Sementara itu, kawasan budidaya mencakup zona perumahan, fasilitas umum, dan area perkebunan yang diarahkan untuk mendukung ekonomi warga.

Konsep Agromaritim: Mengawinkan Kebun Mete dan Wisata Bahari

Tidak hanya mengatur batasan lahan, Zul juga merancang Masterplan Ekowisata dengan konsep Agromaritim. Konsep ini mencoba mengintegrasikan potensi perkebunan jambu mete (agro) yang menjadi komoditas utama desa dengan potensi wisata pesisir (maritim) dan bentang alam karst.

Melalui survei partisipatif, mahasiswa KKN berhasil memetakan jalur wisata baru (trekking route) yang menghubungkan kebun-kebun warga dengan berbagai hidden gem atau permata tersembunyi yang selama ini belum terekspos.

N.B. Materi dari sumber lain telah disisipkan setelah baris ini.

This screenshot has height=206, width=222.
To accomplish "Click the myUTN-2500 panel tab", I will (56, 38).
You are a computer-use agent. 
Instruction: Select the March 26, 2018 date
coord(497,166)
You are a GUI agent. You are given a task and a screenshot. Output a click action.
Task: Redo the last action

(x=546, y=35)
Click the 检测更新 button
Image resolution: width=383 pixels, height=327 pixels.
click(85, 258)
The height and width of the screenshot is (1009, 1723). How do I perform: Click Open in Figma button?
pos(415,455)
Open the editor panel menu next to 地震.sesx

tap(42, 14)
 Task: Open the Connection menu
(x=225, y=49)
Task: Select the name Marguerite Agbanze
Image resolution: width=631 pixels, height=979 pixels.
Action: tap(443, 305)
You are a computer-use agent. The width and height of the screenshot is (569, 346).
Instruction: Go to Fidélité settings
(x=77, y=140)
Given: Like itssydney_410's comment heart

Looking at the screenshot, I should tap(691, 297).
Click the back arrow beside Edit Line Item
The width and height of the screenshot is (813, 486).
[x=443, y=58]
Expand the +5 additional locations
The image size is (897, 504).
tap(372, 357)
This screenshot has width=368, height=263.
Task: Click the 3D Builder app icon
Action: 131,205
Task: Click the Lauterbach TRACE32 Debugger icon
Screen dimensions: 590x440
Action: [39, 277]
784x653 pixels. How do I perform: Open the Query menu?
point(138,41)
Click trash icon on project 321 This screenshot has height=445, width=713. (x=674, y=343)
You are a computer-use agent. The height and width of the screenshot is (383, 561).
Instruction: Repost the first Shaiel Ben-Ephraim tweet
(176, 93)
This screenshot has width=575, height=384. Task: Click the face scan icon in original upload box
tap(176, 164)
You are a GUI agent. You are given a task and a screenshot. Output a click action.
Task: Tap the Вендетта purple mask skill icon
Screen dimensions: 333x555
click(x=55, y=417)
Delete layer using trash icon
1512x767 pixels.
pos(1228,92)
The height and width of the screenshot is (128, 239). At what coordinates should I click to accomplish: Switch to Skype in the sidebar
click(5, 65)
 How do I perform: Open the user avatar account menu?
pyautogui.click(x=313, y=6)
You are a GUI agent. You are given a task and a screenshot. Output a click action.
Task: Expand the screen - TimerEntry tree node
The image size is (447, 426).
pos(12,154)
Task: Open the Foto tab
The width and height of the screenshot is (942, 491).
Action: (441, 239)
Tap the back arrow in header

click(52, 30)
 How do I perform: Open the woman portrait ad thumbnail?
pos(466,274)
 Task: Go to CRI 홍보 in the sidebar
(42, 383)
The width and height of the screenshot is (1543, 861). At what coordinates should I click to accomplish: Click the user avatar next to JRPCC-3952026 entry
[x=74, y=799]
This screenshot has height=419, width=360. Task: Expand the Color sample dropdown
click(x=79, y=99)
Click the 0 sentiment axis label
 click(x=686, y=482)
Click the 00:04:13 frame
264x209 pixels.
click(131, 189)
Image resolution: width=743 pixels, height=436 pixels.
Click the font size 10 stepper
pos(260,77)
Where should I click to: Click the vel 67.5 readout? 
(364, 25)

Beberapa titik potensial yang dimasukkan dalam masterplan antara lain Bukit Savana Karst yang menawarkan pemandangan ilalang eksotis layaknya di Sumba, serta Celah Tebing Berair (Natural Pool) yang menyuguhkan sensasi berendam di air tawar jernih di tengah himpitan dinding batu purba.

“Kami ingin mengubah pola pikir bahwa wisata Wakatobi itu hanya laut. Di Wapia-Pia, kami mendesain agar wisatawan bisa menikmati pengalaman farm trekking, berjalan menyusuri kebun mete, menikmati sunset di bukit savana, lalu berakhir di pemandian alam celah tebing. Semua itu kami petakan jalurnya agar tidak merusak ekosistem,” tambah Zul.

Warisan untuk Pembangunan Berkelanjutan

Kepala Desa Wapia-Pia, Hendri, S.Pd, menyambut baik dan mengapresiasi tinggi hasil kerja mahasiswa KKN Unhas ini. Menurutnya, dokumen spasial ini adalah “oleh-oleh” paling berharga yang bisa digunakan untuk jangka panjang.

Selama ini, pihak desa seringkali kesulitan dalam merencanakan pembangunan infrastruktur karena ketiadaan peta dasar yang akurat.

“Kehadiran Peta Pola Ruang dan Masterplan ini menjadi angin segar bagi kami. Dokumen ini akan menjadi acuan dasar atau blueprint bagi Pemerintah Desa dalam menyusun Rencana Kerja Pemerintah Desa (RKPDes) ke depannya. Kami jadi tahu mana area yang boleh dibangun dan mana yang harus dijaga ketat,” ungkap Hendri.

Melalui program kerja ini, diharapkan Desa Wapia-Pia dapat bertransformasi menjadi desa wisata yang tidak hanya menjual keindahan alam semata, tetapi juga memiliki tata kelola ruang yang rapi, berwawasan lingkungan, dan berdaya saing global.

Dokumen ini sekaligus membuktikan peran nyata mahasiswa dalam menghilirisasi ilmu pengetahuannya demi kemajuan desa tertinggal.